Mi dicono che INVALSI costi allo Stato circa 22 milioni di euro l’anno. Non mi intendo di economia, e non sarei in grado di valutare se si tratta di una cifra congrua o incongrua, però sono un lettore compulsivo, e quindi uno sguardo ai documenti prodotti lo rivolgo volentieri. Ad esempio, proprio in quel seminario tematico del 2020, pubblicato online, è disponibile un “Documento tecnico per la riduzione dei divari territoriali”. Il titolo è estremamente interessante. Decido di leggerlo e di documentarmi. Un centinaio di pagine… si può fare.

Sono spiegati i criteri metodologici della ricerca, ci sono i dati incrociati (prove INVALSI, RAV delle scuole, e tutto quel che occorre). Sono stimate proiezioni numeriche. Grafici e tabelle non mancano. Una precisione meticolosa da far girare la testa. In realtà la lettura è velocissima, perché tutta la parte testuale – o quasi – è identica per ciascuna delle regioni analizzate; cioè cambiano solo i numeri, poi per ogni regione si ripetono quasi sempre le stesse parole. Ma la parte più interessante sono le deduzioni derivate da questo mastodontico studio quantitativo, che posso riassumere estrapolando almeno tre passaggi dal testo:

a) “La presenza di personale esperto determina una riduzione della quota di allievi in difficoltà”.
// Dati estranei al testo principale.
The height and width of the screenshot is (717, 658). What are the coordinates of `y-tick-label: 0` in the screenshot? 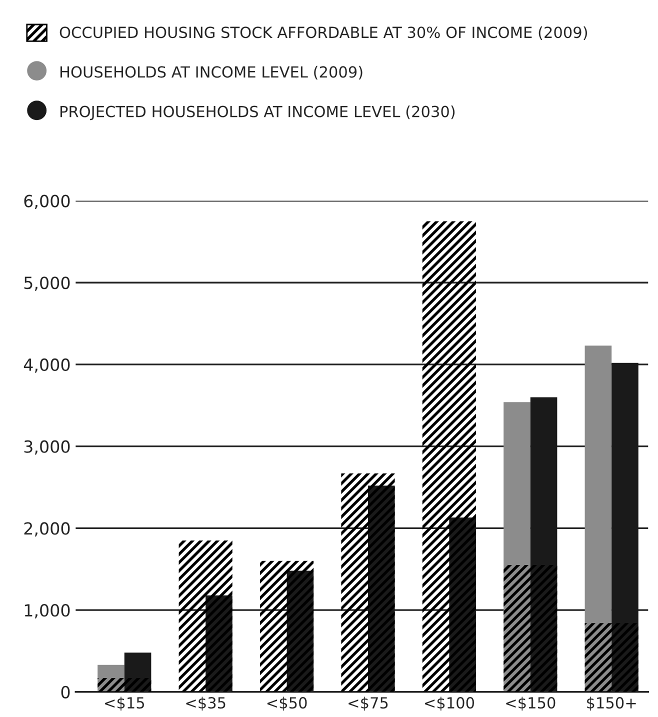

b) “Nelle scuole in forte difficoltà il numero medio di giorni di assenza nell’anno scolastico 2018-19 stato pari a 38,74, 20 giorni in più delle scuole non target […] In generale, il problema delle assenze pare essere un fenomeno che richiede molta attenzione”.

c) “[C’è] una forte concentrazione della popolazione con un background sfavorevole, che addirittura identifica la quasi totalità degli studenti nelle scuole in forte difficoltà”.

A parte il tratto quasi esilarante di quell’ addirittura nel punto c, è legittimo domandarsi, forse, se poi tutti questi dati quantitativi, faticosamente raccolti, siano o meno in grado di restituire delle informazioni realmente utili, o si risolvano invece in una mera constatazione dell’ovvio.

Certamente un Sistema di Valutazione della scuola pubblica può avere una qualche potenzialità e una precipua utilità in uno Stato moderno, ma sarebbe forse il caso di rimettere un poco d’ordine e ragionevolezza in questa materia, o quanto meno di mettere mano alla pagina web.